• _Exercise data_:
-- -- --
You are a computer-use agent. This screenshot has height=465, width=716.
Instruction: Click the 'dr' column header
-- -- --
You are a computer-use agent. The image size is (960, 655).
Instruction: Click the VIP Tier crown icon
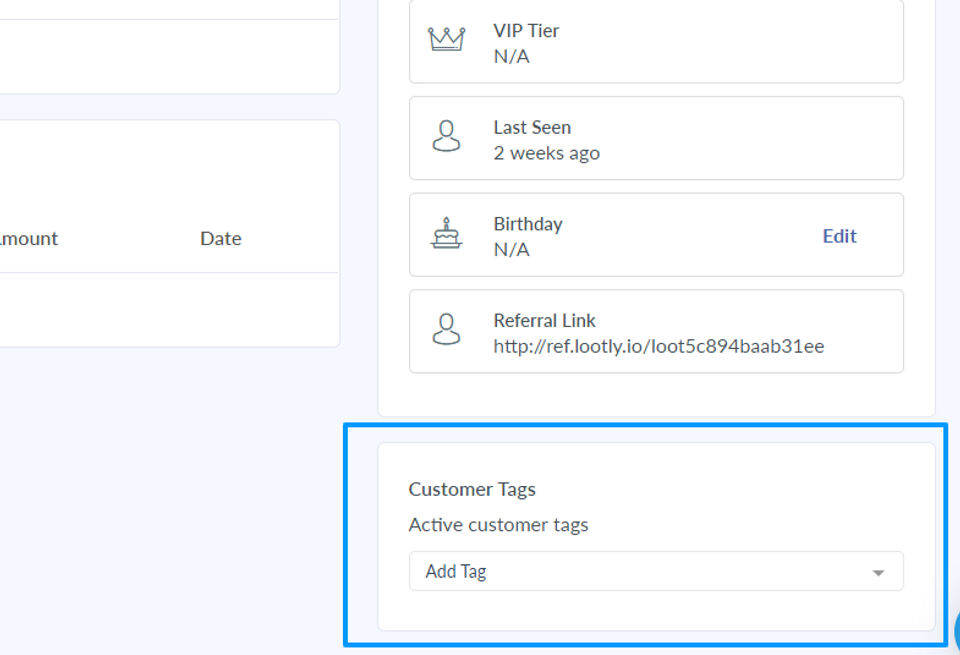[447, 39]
-- -- --
Quote the data above from the line containing "You are a computer-use agent. This" to the line containing "Instruction: Click the 'dr' column header", inclusive, and stop.

You are a computer-use agent. This screenshot has height=465, width=716.
Instruction: Click the 'dr' column header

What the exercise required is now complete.